:: Action item ::
Starting at the line containing "Given: Choose SHP (John Deere) export format" and ending at the line containing "Expand more actions", print every line of the material below exactly, both ends included, and stop there.

· · ·

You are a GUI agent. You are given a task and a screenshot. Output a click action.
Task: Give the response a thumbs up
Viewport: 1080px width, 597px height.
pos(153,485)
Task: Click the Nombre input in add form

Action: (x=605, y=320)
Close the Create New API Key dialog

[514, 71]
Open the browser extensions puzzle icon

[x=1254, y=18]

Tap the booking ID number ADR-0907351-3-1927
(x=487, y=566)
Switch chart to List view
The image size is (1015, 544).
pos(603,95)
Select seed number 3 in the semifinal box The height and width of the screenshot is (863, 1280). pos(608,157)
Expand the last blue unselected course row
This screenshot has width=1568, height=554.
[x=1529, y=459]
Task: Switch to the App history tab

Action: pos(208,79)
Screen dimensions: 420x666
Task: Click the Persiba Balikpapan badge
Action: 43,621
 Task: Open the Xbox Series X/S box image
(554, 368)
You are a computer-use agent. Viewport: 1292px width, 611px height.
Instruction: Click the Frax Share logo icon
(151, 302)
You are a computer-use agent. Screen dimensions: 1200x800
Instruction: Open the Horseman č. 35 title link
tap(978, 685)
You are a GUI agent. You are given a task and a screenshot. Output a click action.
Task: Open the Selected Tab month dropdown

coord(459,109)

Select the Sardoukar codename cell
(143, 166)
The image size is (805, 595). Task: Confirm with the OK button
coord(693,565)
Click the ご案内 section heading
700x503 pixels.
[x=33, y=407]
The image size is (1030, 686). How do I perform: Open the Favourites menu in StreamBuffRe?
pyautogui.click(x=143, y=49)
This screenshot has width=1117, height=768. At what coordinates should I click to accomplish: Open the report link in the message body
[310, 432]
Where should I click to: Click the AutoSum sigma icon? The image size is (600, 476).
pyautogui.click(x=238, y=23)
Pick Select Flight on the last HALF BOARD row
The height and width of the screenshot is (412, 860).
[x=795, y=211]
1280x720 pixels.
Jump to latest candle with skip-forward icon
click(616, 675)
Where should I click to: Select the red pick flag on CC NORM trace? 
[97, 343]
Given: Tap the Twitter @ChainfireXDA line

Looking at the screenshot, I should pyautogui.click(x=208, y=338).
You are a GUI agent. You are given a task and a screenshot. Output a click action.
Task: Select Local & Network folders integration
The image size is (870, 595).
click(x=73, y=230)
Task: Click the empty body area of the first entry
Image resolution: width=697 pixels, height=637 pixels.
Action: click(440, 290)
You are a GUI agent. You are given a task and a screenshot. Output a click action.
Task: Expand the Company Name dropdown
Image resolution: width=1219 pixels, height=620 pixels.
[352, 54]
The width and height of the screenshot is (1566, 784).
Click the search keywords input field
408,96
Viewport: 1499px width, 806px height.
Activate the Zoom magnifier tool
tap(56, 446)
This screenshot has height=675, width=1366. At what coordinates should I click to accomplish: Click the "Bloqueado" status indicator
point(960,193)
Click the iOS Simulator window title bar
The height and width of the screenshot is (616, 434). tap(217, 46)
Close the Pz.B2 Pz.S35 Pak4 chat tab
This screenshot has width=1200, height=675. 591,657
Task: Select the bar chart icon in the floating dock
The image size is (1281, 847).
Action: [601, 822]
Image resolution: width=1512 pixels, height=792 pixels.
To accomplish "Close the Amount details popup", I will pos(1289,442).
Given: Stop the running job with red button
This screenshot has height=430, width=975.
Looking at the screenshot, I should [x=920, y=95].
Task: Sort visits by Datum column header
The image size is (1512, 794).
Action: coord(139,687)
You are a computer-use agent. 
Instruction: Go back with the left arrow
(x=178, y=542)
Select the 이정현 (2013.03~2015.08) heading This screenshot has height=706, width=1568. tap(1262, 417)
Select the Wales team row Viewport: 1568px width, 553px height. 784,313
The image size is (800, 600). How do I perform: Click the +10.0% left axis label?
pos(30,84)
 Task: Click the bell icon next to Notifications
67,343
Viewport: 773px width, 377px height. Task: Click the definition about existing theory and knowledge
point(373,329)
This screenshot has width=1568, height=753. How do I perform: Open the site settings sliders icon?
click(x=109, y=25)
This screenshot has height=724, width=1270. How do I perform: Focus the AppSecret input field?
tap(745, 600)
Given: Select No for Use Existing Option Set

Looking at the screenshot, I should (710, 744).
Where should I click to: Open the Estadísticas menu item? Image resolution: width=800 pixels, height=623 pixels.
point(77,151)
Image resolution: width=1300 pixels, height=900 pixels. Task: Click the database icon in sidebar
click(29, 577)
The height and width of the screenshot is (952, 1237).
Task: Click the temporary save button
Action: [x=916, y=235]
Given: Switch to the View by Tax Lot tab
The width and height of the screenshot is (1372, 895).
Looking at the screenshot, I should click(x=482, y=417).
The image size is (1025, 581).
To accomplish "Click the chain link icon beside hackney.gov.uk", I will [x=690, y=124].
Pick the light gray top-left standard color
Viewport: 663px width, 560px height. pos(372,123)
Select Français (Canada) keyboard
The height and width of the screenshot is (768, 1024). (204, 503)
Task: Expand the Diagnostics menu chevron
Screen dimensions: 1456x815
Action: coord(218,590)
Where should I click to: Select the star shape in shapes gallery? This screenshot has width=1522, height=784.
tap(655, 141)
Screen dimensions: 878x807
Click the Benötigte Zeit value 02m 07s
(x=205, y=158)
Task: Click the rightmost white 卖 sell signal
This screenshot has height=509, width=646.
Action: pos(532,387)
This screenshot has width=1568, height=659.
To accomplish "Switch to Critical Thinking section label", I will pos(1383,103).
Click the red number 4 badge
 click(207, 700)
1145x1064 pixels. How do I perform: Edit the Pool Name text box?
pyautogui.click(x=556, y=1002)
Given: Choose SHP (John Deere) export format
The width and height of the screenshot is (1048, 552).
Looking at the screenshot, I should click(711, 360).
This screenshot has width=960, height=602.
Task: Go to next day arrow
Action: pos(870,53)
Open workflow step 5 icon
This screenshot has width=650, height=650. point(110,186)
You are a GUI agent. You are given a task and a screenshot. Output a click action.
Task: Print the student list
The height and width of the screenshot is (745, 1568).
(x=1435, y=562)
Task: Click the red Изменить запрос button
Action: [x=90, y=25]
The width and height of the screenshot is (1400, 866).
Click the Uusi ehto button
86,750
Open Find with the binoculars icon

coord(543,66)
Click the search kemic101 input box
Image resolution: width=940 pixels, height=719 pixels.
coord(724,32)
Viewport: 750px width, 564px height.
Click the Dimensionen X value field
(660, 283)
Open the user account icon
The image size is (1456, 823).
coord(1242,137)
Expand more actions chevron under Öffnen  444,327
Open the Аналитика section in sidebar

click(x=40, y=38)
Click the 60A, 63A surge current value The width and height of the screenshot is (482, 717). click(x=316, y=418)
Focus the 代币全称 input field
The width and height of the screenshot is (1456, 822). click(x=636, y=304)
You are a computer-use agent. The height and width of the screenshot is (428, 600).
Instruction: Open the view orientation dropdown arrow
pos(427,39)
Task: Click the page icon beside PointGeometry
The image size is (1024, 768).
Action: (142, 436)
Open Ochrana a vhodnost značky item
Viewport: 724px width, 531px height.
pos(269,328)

· · ·

:: Result of this task ::
Given: Choose SHP (John Deere) export format
The width and height of the screenshot is (1048, 552).
Looking at the screenshot, I should click(711, 360).
This screenshot has width=960, height=602.
Task: Go to next day arrow
Action: pos(870,53)
Open workflow step 5 icon
This screenshot has width=650, height=650. point(110,186)
You are a GUI agent. You are given a task and a screenshot. Output a click action.
Task: Print the student list
The height and width of the screenshot is (745, 1568).
(x=1435, y=562)
Task: Click the red Изменить запрос button
Action: [x=90, y=25]
The width and height of the screenshot is (1400, 866).
Click the Uusi ehto button
86,750
Open Find with the binoculars icon

coord(543,66)
Click the search kemic101 input box
Image resolution: width=940 pixels, height=719 pixels.
coord(724,32)
Viewport: 750px width, 564px height.
Click the Dimensionen X value field
(660, 283)
Open the user account icon
The image size is (1456, 823).
coord(1242,137)
Expand more actions chevron under Öffnen  444,327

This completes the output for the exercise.